* Problem
Images stay out; everything else in the records is to be set down exactly.

*** Materials provided ***

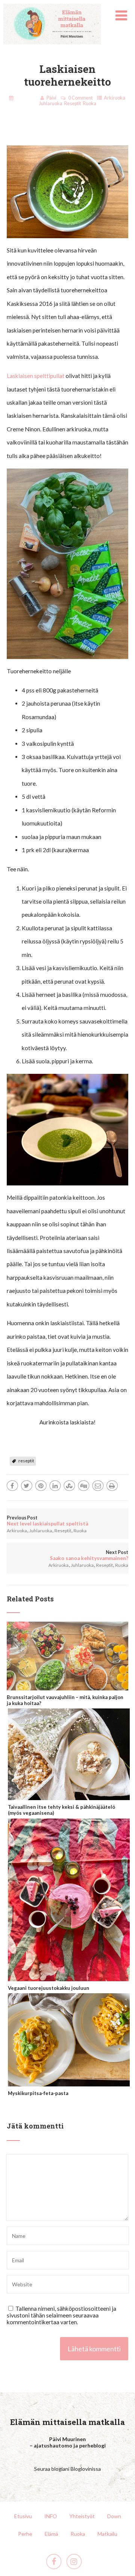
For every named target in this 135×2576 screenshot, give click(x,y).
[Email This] (98, 1485)
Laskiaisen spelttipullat (35, 375)
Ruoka (89, 103)
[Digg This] (83, 1485)
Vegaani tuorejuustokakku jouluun (48, 1988)
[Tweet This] (26, 1485)
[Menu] (121, 15)
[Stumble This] (69, 1485)
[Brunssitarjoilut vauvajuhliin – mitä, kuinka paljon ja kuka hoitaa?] (68, 1687)
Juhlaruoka (50, 103)
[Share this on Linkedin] (55, 1485)
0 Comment (80, 98)
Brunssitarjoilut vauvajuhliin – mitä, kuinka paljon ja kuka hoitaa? (65, 1700)
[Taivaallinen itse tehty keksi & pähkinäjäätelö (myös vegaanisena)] (69, 1796)
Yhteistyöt (82, 2516)
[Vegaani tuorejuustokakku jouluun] (69, 1977)
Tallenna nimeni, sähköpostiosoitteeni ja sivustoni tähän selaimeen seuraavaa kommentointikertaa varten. (61, 2315)
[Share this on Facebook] (12, 1485)
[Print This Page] (112, 1485)
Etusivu (23, 2516)
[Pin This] (40, 1485)
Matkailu (107, 2534)
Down (114, 2516)
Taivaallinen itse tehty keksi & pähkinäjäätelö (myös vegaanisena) (61, 1810)
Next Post (89, 1555)
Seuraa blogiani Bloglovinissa (67, 2469)
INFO (50, 2516)
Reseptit (72, 103)
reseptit (26, 1460)
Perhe (25, 2534)
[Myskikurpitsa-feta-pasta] (69, 2083)
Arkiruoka (114, 98)
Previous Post (47, 1521)
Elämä (51, 2534)
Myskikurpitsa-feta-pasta (38, 2093)
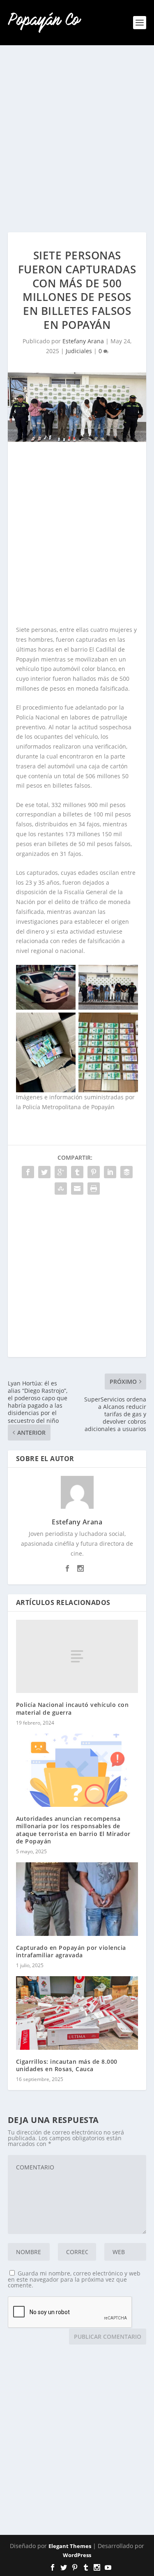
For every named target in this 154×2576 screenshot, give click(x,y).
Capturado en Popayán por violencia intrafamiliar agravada (71, 1951)
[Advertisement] (77, 139)
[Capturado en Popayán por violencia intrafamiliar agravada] (77, 1899)
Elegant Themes (69, 2546)
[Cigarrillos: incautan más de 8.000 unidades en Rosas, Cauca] (77, 2013)
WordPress (77, 2555)
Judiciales (79, 351)
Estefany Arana (83, 341)
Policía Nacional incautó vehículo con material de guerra (72, 1708)
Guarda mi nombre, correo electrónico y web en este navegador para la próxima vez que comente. (74, 2279)
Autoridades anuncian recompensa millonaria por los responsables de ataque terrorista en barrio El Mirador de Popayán (73, 1830)
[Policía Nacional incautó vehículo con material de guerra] (77, 1656)
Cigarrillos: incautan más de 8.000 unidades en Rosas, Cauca (66, 2065)
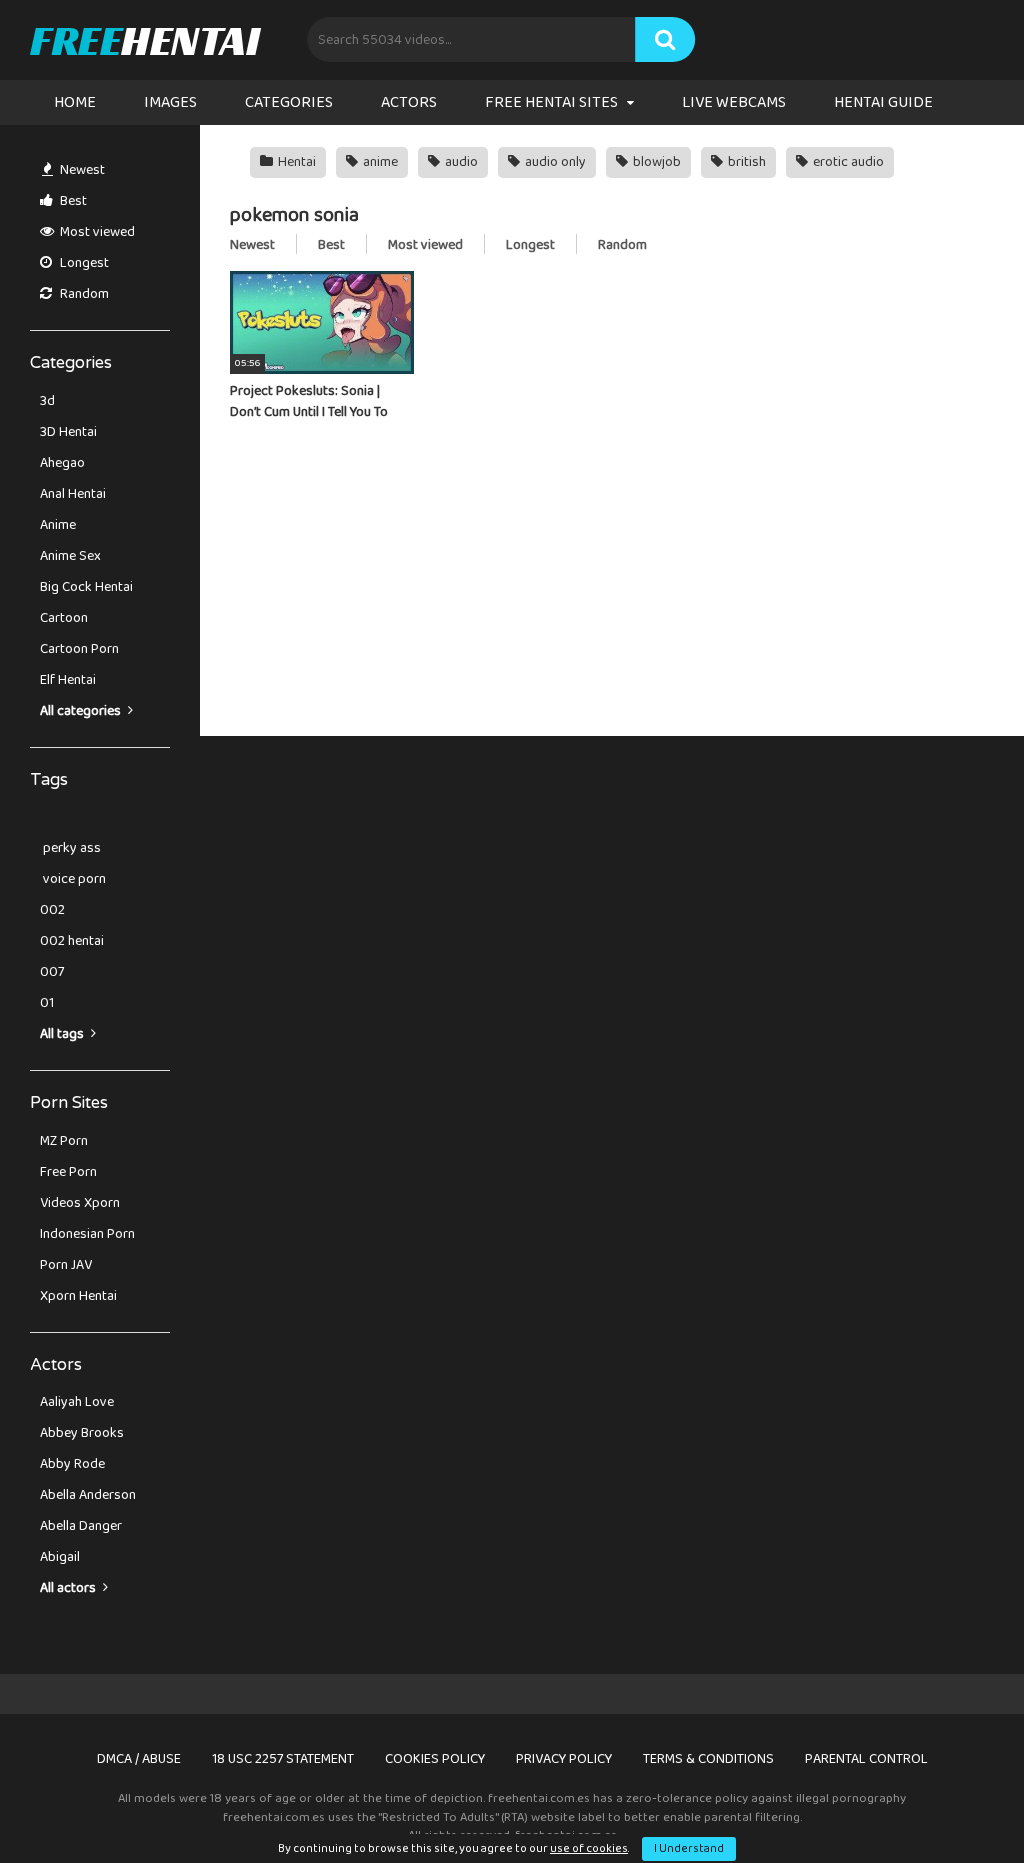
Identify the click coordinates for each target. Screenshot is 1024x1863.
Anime (58, 525)
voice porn (73, 879)
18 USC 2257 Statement (283, 1759)
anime (379, 162)
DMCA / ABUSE (139, 1759)
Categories (289, 102)
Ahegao (62, 463)
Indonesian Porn (87, 1234)
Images (170, 102)
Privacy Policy (564, 1759)
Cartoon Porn (79, 649)
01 (47, 1003)
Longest (83, 263)
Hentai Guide (883, 102)
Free (144, 40)
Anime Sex (70, 556)
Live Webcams (734, 102)
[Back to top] (957, 1802)
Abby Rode (72, 1464)
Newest (81, 170)
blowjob (655, 162)
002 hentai (72, 941)
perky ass (70, 848)
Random (83, 294)
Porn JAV (66, 1265)
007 (52, 972)
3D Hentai (68, 432)
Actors (409, 102)
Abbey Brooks (82, 1433)
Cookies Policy (435, 1759)
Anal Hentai (73, 494)
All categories (82, 711)
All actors (69, 1588)
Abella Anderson (88, 1495)
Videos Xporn (80, 1203)
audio (460, 162)
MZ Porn (64, 1141)
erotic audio (847, 162)
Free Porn (68, 1172)
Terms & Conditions (708, 1759)
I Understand (689, 1848)
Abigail (60, 1557)
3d (47, 401)
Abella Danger (81, 1526)
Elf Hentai (68, 680)
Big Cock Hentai (86, 587)
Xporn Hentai (78, 1296)
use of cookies (589, 1848)
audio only (554, 162)
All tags (63, 1034)
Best (72, 201)
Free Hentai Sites (551, 102)
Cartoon (64, 618)
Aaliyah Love (77, 1402)
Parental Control (866, 1759)
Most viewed (96, 232)
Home (75, 102)
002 (52, 910)
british (745, 162)
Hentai (295, 162)
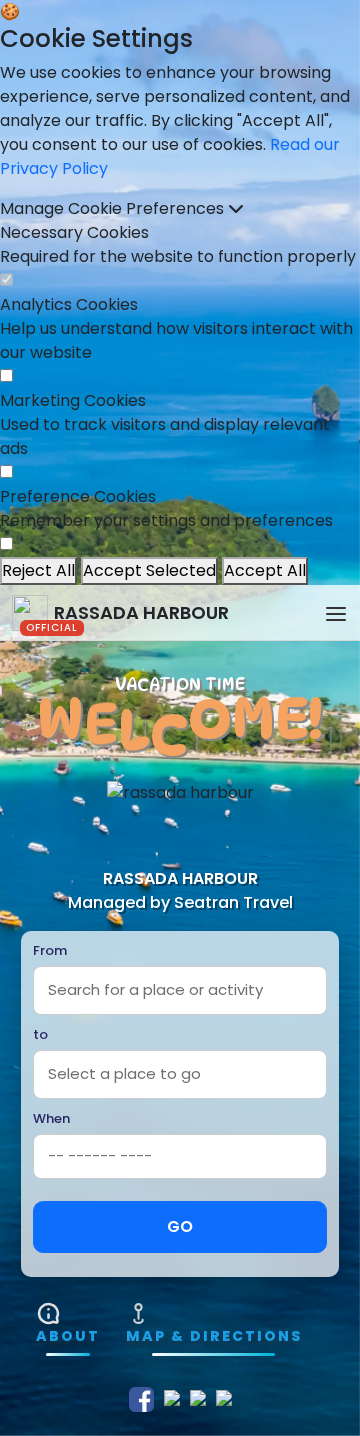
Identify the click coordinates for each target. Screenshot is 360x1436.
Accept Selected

***

* Task solution
For every named target in this 135×2576 screenshot, give click(x,y).
[Email This] (98, 1485)
Laskiaisen spelttipullat (35, 375)
Ruoka (89, 103)
[Digg This] (83, 1485)
Vegaani tuorejuustokakku jouluun (48, 1988)
[Tweet This] (26, 1485)
[Menu] (121, 15)
[Stumble This] (69, 1485)
[Brunssitarjoilut vauvajuhliin – mitä, kuinka paljon ja kuka hoitaa?] (68, 1687)
Juhlaruoka (50, 103)
[Share this on Linkedin] (55, 1485)
0 Comment (80, 98)
Brunssitarjoilut vauvajuhliin – mitä, kuinka paljon ja kuka hoitaa? (65, 1700)
[Taivaallinen itse tehty keksi & pähkinäjäätelö (myös vegaanisena)] (69, 1796)
Yhteistyöt (82, 2516)
[Vegaani tuorejuustokakku jouluun] (69, 1977)
Tallenna nimeni, sähköpostiosoitteeni ja sivustoni tähän selaimeen seuraavaa kommentointikertaa varten. (61, 2315)
[Share this on Facebook] (12, 1485)
[Print This Page] (112, 1485)
Etusivu (23, 2516)
[Pin This] (40, 1485)
Matkailu (107, 2534)
Down (114, 2516)
Taivaallinen itse tehty keksi & pähkinäjäätelö (myös vegaanisena) (61, 1810)
Next Post (89, 1555)
Seuraa blogiani Bloglovinissa (67, 2469)
INFO (50, 2516)
Reseptit (72, 103)
reseptit (26, 1460)
Perhe (25, 2534)
[Myskikurpitsa-feta-pasta] (69, 2083)
Arkiruoka (114, 98)
Previous Post (47, 1521)
Elämä (51, 2534)
Myskikurpitsa-feta-pasta (38, 2093)
For every named target in this 154×2576 screenshot, give click(x,y).
Capturado en Popayán por violencia intrafamiliar agravada (71, 1951)
[Advertisement] (77, 139)
[Capturado en Popayán por violencia intrafamiliar agravada] (77, 1899)
Elegant Themes (69, 2546)
[Cigarrillos: incautan más de 8.000 unidades en Rosas, Cauca] (77, 2013)
WordPress (77, 2555)
Judiciales (79, 351)
Estefany Arana (83, 341)
Policía Nacional incautó vehículo con material de guerra (72, 1708)
Guarda mi nombre, correo electrónico y web en este navegador para la próxima vez que comente. (74, 2279)
Autoridades anuncian recompensa millonaria por los responsables de ataque terrorista en barrio El Mirador de Popayán (73, 1830)
[Policía Nacional incautó vehículo con material de guerra] (77, 1656)
Cigarrillos: incautan más de 8.000 unidades en Rosas, Cauca (66, 2065)
Identify the click coordinates for each target. Screenshot is 1024x1863.
Anime (58, 525)
voice porn (73, 879)
18 USC 2257 Statement (283, 1759)
anime (379, 162)
DMCA / ABUSE (139, 1759)
Categories (289, 102)
Ahegao (62, 463)
Indonesian Porn (87, 1234)
Images (170, 102)
Privacy Policy (564, 1759)
Cartoon Porn (79, 649)
01 (47, 1003)
Longest (83, 263)
Hentai Guide (883, 102)
Free (144, 40)
Anime Sex (70, 556)
Live Webcams (734, 102)
[Back to top] (957, 1802)
Abby Rode (72, 1464)
Newest (81, 170)
blowjob (655, 162)
002 hentai (72, 941)
perky ass (70, 848)
Random (83, 294)
Porn JAV (66, 1265)
007 (52, 972)
3D Hentai (68, 432)
Actors (409, 102)
Abbey Brooks (82, 1433)
Cookies Policy (435, 1759)
Anal Hentai (73, 494)
All categories (82, 711)
All actors (69, 1588)
Abella Anderson (88, 1495)
Videos Xporn (80, 1203)
audio (460, 162)
MZ Porn (64, 1141)
erotic audio (847, 162)
Free Porn (68, 1172)
Terms & Conditions (708, 1759)
I Understand (689, 1848)
Abigail (60, 1557)
3d (47, 401)
Abella Danger (81, 1526)
Elf Hentai (68, 680)
Big Cock Hentai (86, 587)
Xporn Hentai (78, 1296)
use of cookies (589, 1848)
audio only (554, 162)
All tags (63, 1034)
Best (72, 201)
Free Hentai Sites (551, 102)
Cartoon (64, 618)
Aaliyah Love (77, 1402)
Parental Control (866, 1759)
Most viewed (96, 232)
Home (75, 102)
002 (52, 910)
british (745, 162)
Hentai (295, 162)
Identify the click coordinates for each target. Screenshot is 360x1436.
Accept Selected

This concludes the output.